HVOF-Veredelung für Schnecken

Das HVOF-Verfahren

Das HVOF-Verfahren ist ein Prozess zur Veredelung von Schnecken. Die aus Werkzeugstahl gefertigten Schnecken werden zuerst aufgeraut. Jetzt wird mit einer speziellen Pistole ein Gasgemisch entzündet, dadurch schmelzen die metallischen Pulverpartikel und werden mit einer Geschwindigkeit von 750m/s auf die Schnecke geschossen. Die kinetische Energie des Aufpralls erzeugt zusätzliche Hitze, unterstützt die Bindung und erhöht die Dichte; die gewünschten Härtegrade werden erreicht.

Mit diesem Verfahren wird die Schnecke komplett gekapselt.

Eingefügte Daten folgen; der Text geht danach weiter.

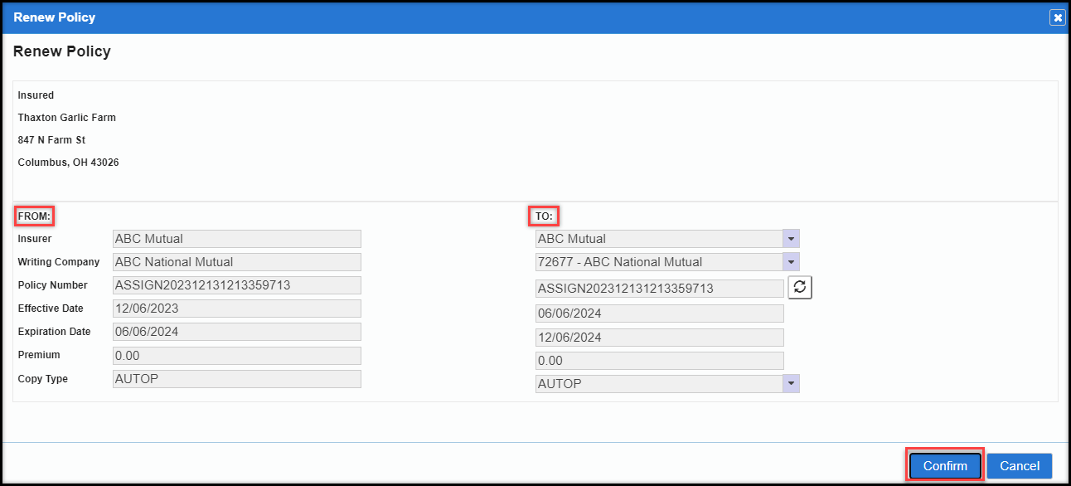Click the blue Renew Policy title bar text
The width and height of the screenshot is (1071, 486).
[54, 17]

Eine Schichtstärke bis 0,25 mm ist möglich. An der Oberfläche hat die Schnecke den Charakter einer Hartmetall- Schnecke, gepaart mit dem Vorteil der Zähigkeit im Kern. Extreme Torsionsbeanspruchung bei kleinen Schnecken sollten jedoch vermieden werden.

Vorteile

  • Keine Anhaftungen
  • Längere Prozesszyklen, seltene Reinigung
  • Verbesserte Standzeiten
  • Erhöhung der Oberflächenhärte
  • Reduzierung der Oberflächenreaktionen
  • Reduzierung der Reibung
  • Senkung der Instandhaltungskosten
Typ Härte / HRC Legierung/ Zusammensetzung Anwendungsgebiet
GT 1000 Co 68 - 71 88% Wc / 12% Co Kunststoff mit hohen GF-Anteilen mit wenig Korrosionswirkung, Glasfaser, Mineral, Magnetpulver, gefüllte Kunststoffe
GT 1000 Ni 68 - 71 88% Wc / 12% Ni K-Stoffe mit hohen GF-Anteilen und Korrosionswirkung z. B. VO
GT 4000 55 - 65 75% Cr3C2 / 25% NiCr Extreme Korrosionswirkung z. B. PFA, POM, PMMA, PC, Fluorpolimere, Brom, PEEK
GT 9000 68 - 71 88% Wc / 12% Co + Microcarbide Extrem hohe GF-Anteile mit mittlerer Korrosionswirkung

Die oben aufgeführten Beschichtungen empfehlen wir für die jeweiligen Anwendungsfälle:
Die Beschichtungen GT 1000 / GT 9000 lassen Verarbeitungstemperaturen bis 450°C zu. GT 4000 eignet sich bis 600°C.